Windows XP searches the setting for DriverSigninPolicy. It looks in the HKCU and HKLM registers (also HKU\.Default?) The safest value is used. So what if we would change this default value? That would be possible: editing the HIVEDEF.INF and the HIVESFT.INF files in your I386 directory.

That might make the difference IMO...

[big poppa pump]

Hmmm, that may be possible. I can test it out later this evening and see if that actually works.

[Bâshrat the Sneaky]

Hmmm, that may be possible. I can test it out later this evening and see if that actually works.
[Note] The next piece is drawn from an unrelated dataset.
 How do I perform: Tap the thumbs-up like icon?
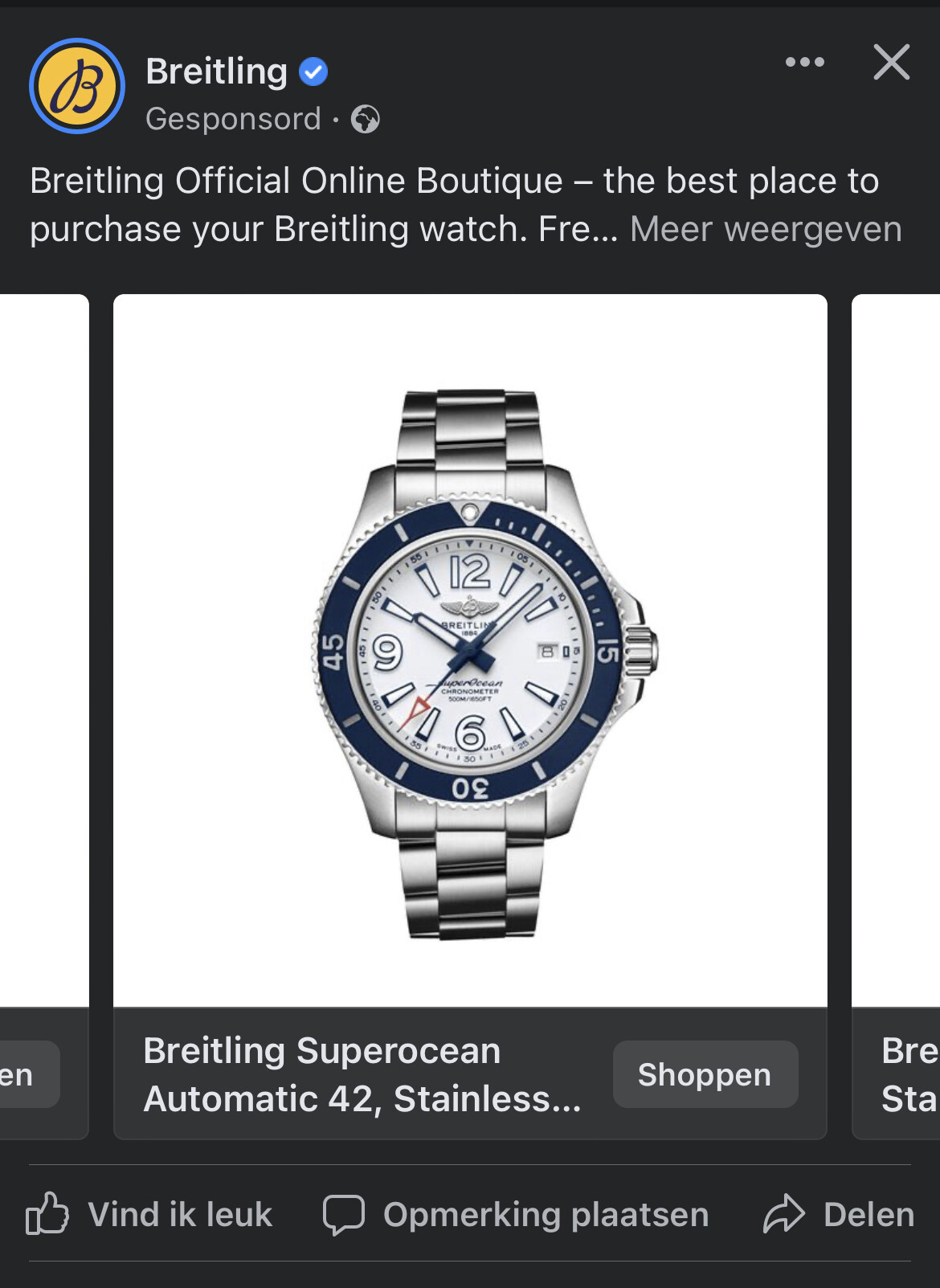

Thank you very much for testing!

Here are the entries you should add/change:

change:

from

HKLM,"SOFTWARE\Microsoft\Driver Signing",,0x00000010
HKLM,"SOFTWARE\Microsoft\Non-Driver Signing",,0x00000010

to

HKLM,"SOFTWARE\Microsoft\Driver Signing",,0x00000000
HKLM,"SOFTWARE\Microsoft\Non-Driver Signing",,0x00000000

if not working, try to add these:

HKCU,"SOFTWARE\Microsoft\Driver Signing",,0x00000000
HKCU,"SOFTWARE\Microsoft\Non-Driver Signing",,0x00000000
HKU,".DEFAULT\SOFTWARE\Microsoft\Driver Signing",,0x00000000
HKU,".DEFAULT\SOFTWARE\Microsoft\Non-Driver Signing",,0x00000000
HKCU,"SOFTWARE\Policies\Microsoft\Windows NT\Driver Signing\BehaviorOnFailedVerify",,0x000000

a question to the registry-experts: in the registry it's in fact this key:

HKLM,"SOFTWARE\Microsoft\Driver Signing\Policy",,0x00000010

then why is it

HKLM,"SOFTWARE\Microsoft\Driver Signing",,0x00000010

in the HIVESFT.INF?

[Bâshrat the Sneaky]

I've got another idea: Windows prefers the drivers in driver.cab over the ones we add, because sometimes the .cat file is missing, right?

Then, what if we would remove every cat file out of driver.cab? Then Windows would choose our drivers! Because Windows choose drivers to install like this: (highest rule = first rule)

1. Driver signed

2. Driver version

Do I sound like a fool now? Or is this again something nobody has ever noticed before?

[Enabled2k]

where is the winnt.sif file located?

-thx

[djbe]

have you ever made an unattended cd/dvd?

please visit unattended.msfn.org

[edmoncu]

i was wondering how was the progress of this method? will try to experiment on this one...

edit: tried it myself, but it still asks me about now being digitally signed.